MARTE IN CAPRICORNO OPPOSTO A PLUTONE, entrambi quadrati a SOLE e LUNA saldamente congiunti in ARIETE, costituiscono un segnale di qualche problema legato alla sessualità e alla propria sicurezza in merito: l’autostima circa la propria virilità e il proprio “maschile” è scarso e ha perciò bisogno di rassicurazioni continue, ma i contemporanei, strepitosi aspetti positivi di GIOVE e NETTUNO rispetto al Sole ( un caldo trigono di fuoco, rispettivamente Giove in Saggittario e Nettuno in Leone, Sole in Ariete) hanno permesso a Brando di investire su di sé una tale fiduciosa carica di ottimismo e fantasia da consentirgli di trasfigurare le incertezze di una virilità precaria in un’immagine di virilità assoluta.

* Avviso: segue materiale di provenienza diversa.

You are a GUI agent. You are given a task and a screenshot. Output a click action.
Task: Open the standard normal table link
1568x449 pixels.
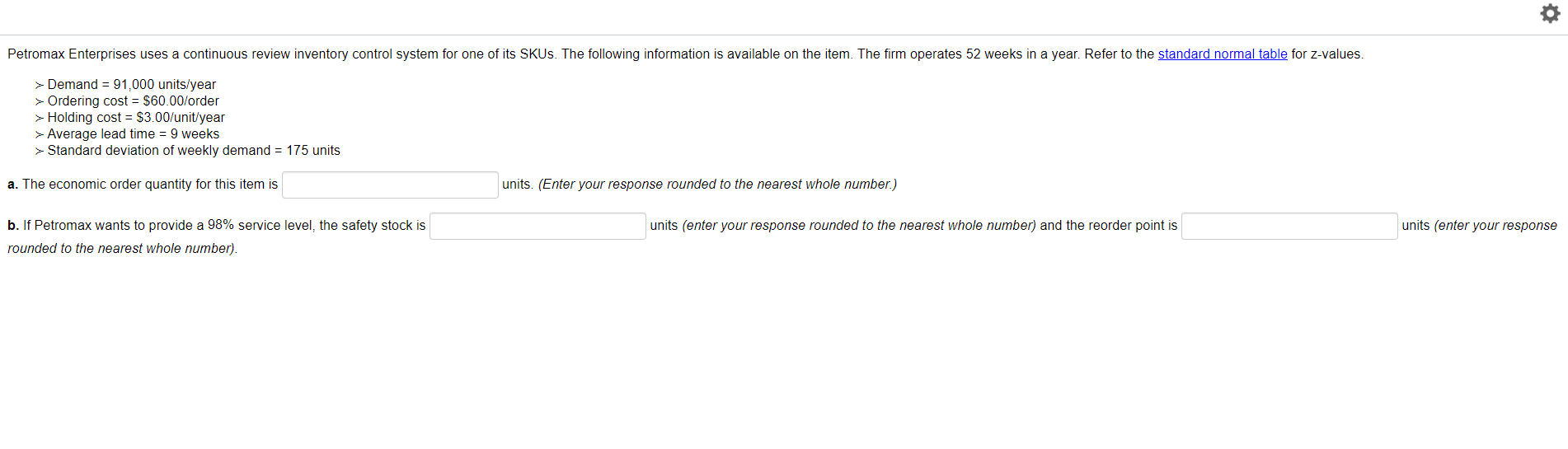click(x=1222, y=54)
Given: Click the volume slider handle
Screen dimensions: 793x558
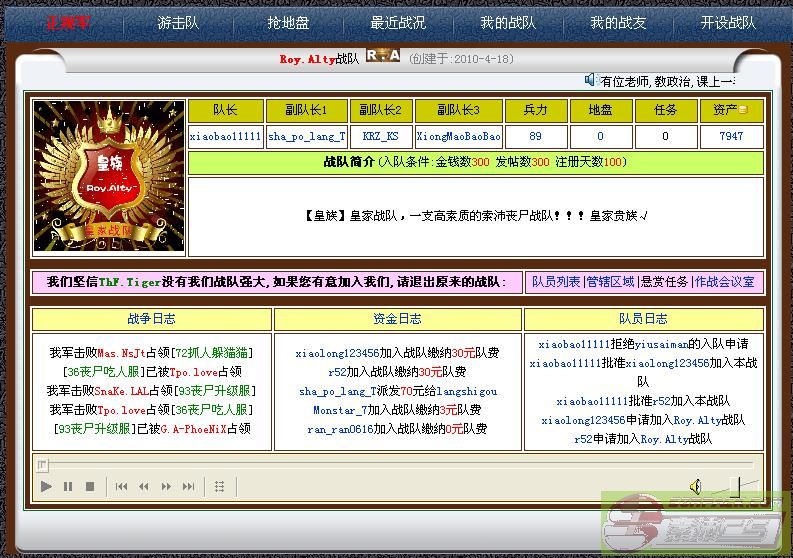Looking at the screenshot, I should coord(735,487).
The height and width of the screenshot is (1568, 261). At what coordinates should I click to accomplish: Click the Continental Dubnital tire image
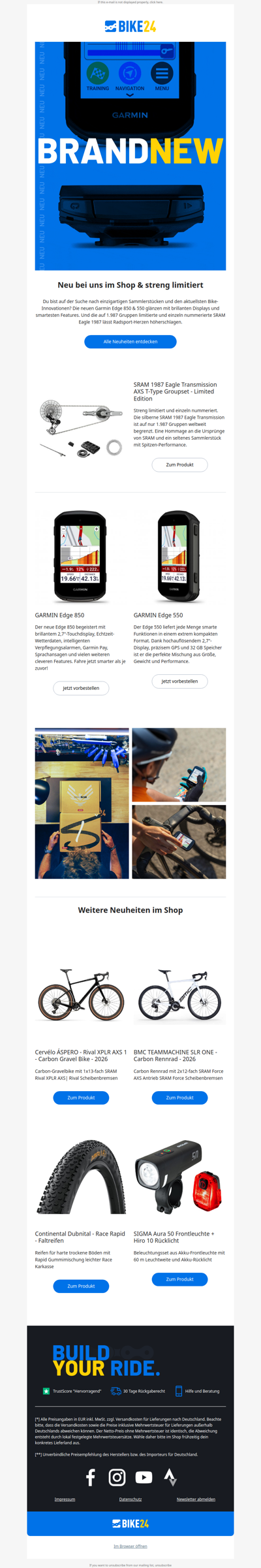pos(81,1177)
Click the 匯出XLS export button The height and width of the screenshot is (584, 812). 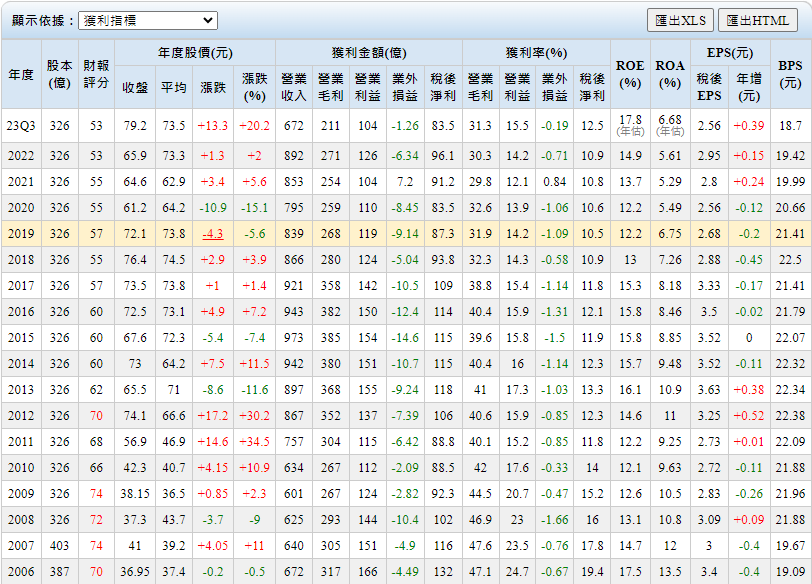680,20
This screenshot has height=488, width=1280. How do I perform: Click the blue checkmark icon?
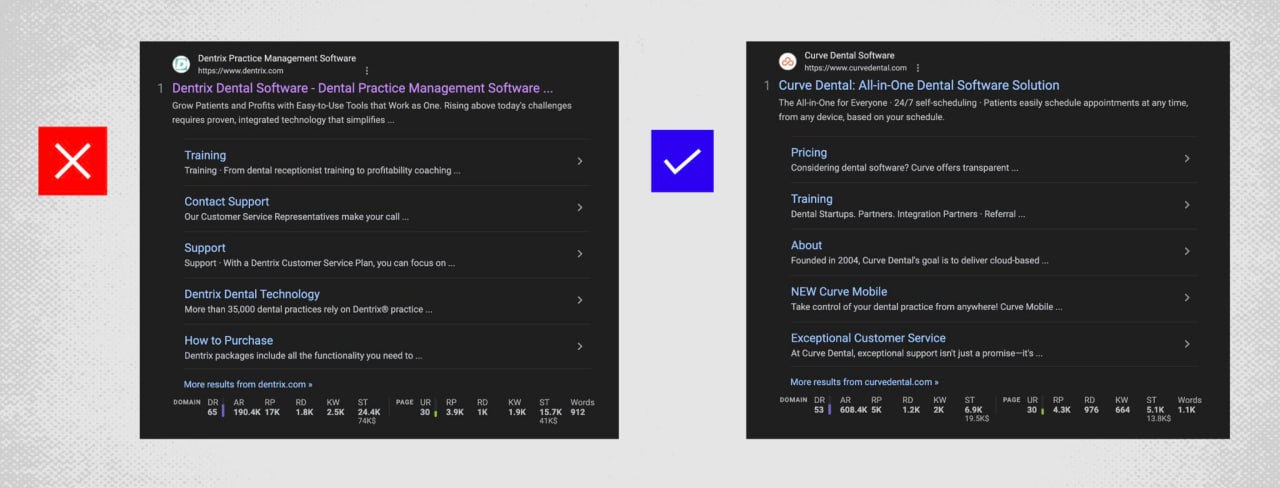[682, 161]
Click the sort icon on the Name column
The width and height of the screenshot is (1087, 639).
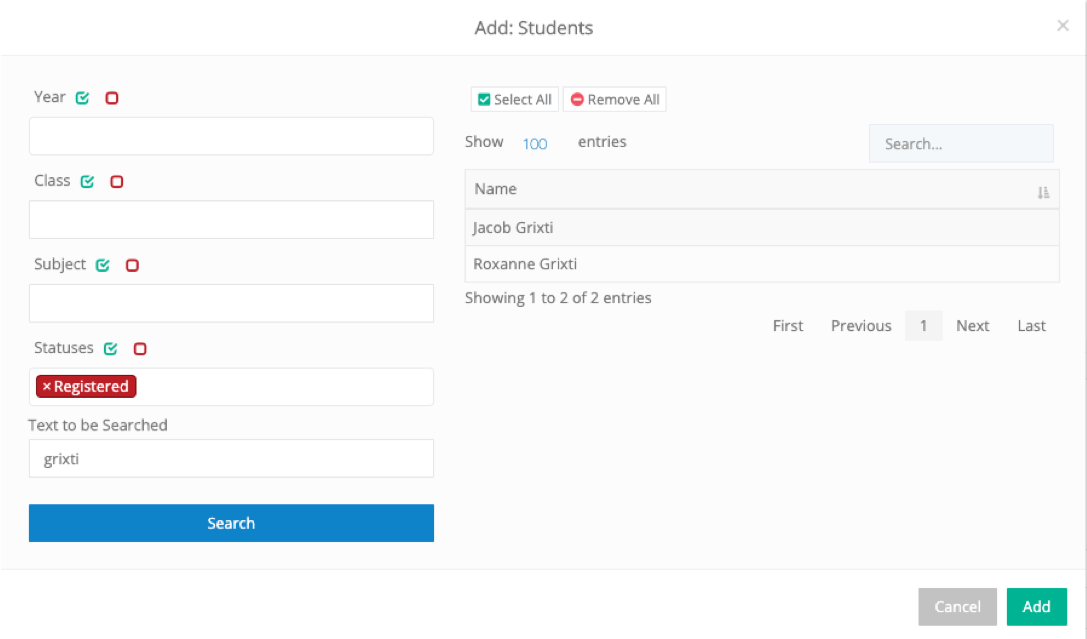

GIOVE IN SAGGITTARIO IN PRIMA CASA (DOMICILIO GIà DELL’ASCENDENTE SAGGITTARIO) ha poi fatto il resto donandogli autentica fortuna. Le vicende della sua vita privata – con traversie varie che hanno coinvolto drammaticamente i figli – dimostrano però che dietro la maschera le difficoltà erano tante. Meglio vestire allora gli istrionici panni del grandissimo attore: si potranno occultare penose verità privatissime.
estratto e riveduto da un articolo di Massimo Michelini
Biografia Marlon Brando
Nato da una famiglia povera, ancora ragazzo lascia Omaha e tenta la carta artistica. Fa qualche parte in piccoli teatri e, visto che il talento c’è, a vent’anni è già a Broadway. L’incontro decisivo è con Elia Kazan che dopo avergli soltanto parlato gli affida uno dei ruoli più importanti e difficili di tutto il teatro americano, il semiselvaggio Stanley Kowalski de Il tram che si chiama desiderio, da Tennessee Williams.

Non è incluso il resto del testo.